A Capadócia fica a cerca de 700 km de Istambul, facilmente transpostos com um voo da Turkish ou da Pegasus Airlines, uma companhia aérea low-cost turca. Qualquer que seja a escolha, a viagem dura cerca de uma 1h15.

Do aeroporto de Kayseri (ASR), demora pouco mais de uma hora a percorrer os cerca de 70 km até à cidade de Göreme. Sendo o aeroporto principal da Capadócia, tem mais opções de voos e, muitas vezes, mais baratos. O Nevsehir Kapadokya (NAV) é o aeroporto secundário, sensivelmente uns 20 minutos mais próximo daquela cidade.

Se quiser evitar pagar um táxi caro para fazer esse percurso desde o aeroporto, reserve antecipadamente um shutlle, partilhado e económico, numa carrinha com ar condicionado: Transfer para Goreme, Capadócia.

O autocarro é uma alternativa próxima, em termos de custo, para chegar à Capadócia. Mas a viagem desde Istambul demora 12 horas. A não ser que queira visitar outros locais da Turquia pelo caminho, não compensa. Caso o seu destino anterior seja Pamukkale, nesse caso, o melhor método de transporte é mesmo o autocarro [Clique para consultar horários e preços].

Já na Capadócia, não será fácil visitar o que pretende usando transportes públicos, sendo por isso necessário alugar um carro, contratar um guia particular com transporte ou contratar excursões locais (não faltam opções para isso).

Onde ficar

Encontra hotéis e restaurantes charmosos em Göreme, Ürgüp (eventualmente a cidade mais famosa) e Uçhisar. Das três, Göreme será porventura a mais central, em relação aos pontos de interesse da Capadócia, com bons acessos e muita variedade de alojamentos.

Na minha opinião, é sempre interessante escolher um alojamento com terraço, de onde possa apreciar os balões de ar quente ao nascer do sol, como neste Luvi Cave Hotel ou no Sultan Cave Suites, que dizem ter a melhor vista.

Nós ficámos na estrada entre Nevşehir e Ürhup, no hotel Ramada by Wyndham Cappadocia, um cinco estrelas simpático, mas com uma decoração muito ocidentalizada. Se houver uma próxima visita, pretendo escolher um hotel mais tradicional, com quartos-caverna.

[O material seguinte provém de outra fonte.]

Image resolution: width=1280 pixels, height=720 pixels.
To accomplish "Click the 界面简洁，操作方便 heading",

Artesanato vendido junto à entrada da cidade subterrânea de Saratli.

Gastronomia

A cozinha da Capadócia foi moldada pelo seu património cultural e pelos seus produtos frescos. O dia começa com um pequeno-almoço tradicional , que inclui queijos, tomate e pepino, pimentos verdes e azeitonas, compotas, mel, manteiga, para além de vários pastéis, salchichas caseiras e ovos menemen. Tudo acompanhado com o fragante chá turco.

Ao almoço e jantar, poderá querer provar o estufado com alperce (Kayısı Yahnisi) e arroz zerdeli, que tem açafrão, amêndoas e uvas. Outro prato bem tradicional é o testi kebab, carnes assadas em recipientes de cerâmica (a olaria regional é muito reputada). Legumes, carne e lentilhas são cozinhados lentamente no tandoor, o forno tradicional, num pote de barro selado. Antes de servir o prato, rompe-se o selo com uma espetacular demonstração.

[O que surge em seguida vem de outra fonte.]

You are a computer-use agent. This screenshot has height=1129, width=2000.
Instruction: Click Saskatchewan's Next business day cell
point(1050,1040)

Em todos os restaurantes de Capadócia é possível encontrar pide, o pão turco quente. Muitas vezes, é acompanhado por coalhada, tomate carnudo e um molho de iogurte fresco. No campo das sobremesas, destaca-se a utilização da abóbora. O clima da Capadócia é ideal para o cultivo da vinha, pelo que a região tem uma longa tradição de vinhos peculiares resultantes do cultivo em solo calcário.

© turkishfoodie.com

Compras na Capadócia

A Capadócia é famosa pela produção artesanal de opulentos tapetes em seda e lã. Aliás, a maioria das práticas de tecelagem usadas para criar tapetes teve origem na Ásia Central e Ocidental. Em particular as tribos nómadas, que não possuíam móveis, especializaram-se na sua produção.

Existem atualmente dois tipos principais de tapetes na Anatólia central. O primeiro e mais antigo – poderá ter surgido perto de Konya, em 7.000 a.C. – é o kilim, usado ​​para fazer malas de viagem e almofadas de chão. O segundo tipo, halı (tapete com nós), acredita-se ter sido introduzido aqui por tribos nómadas, durante o século XII. Eram usados ​​para cobrir as paredes e o chão das casas de pedra, tornando-as mais aconchegantes e quentes.

Avanos (a 18 km de Nevşehir) é famosa pela sua tradição oleira, desde os tempos dos hititas. Algumas oficinas permitem aos visitantes produzirem a sua própria peça e, se o talento, for escasso, tem sempre muita cerâmica local para comprar como recordação.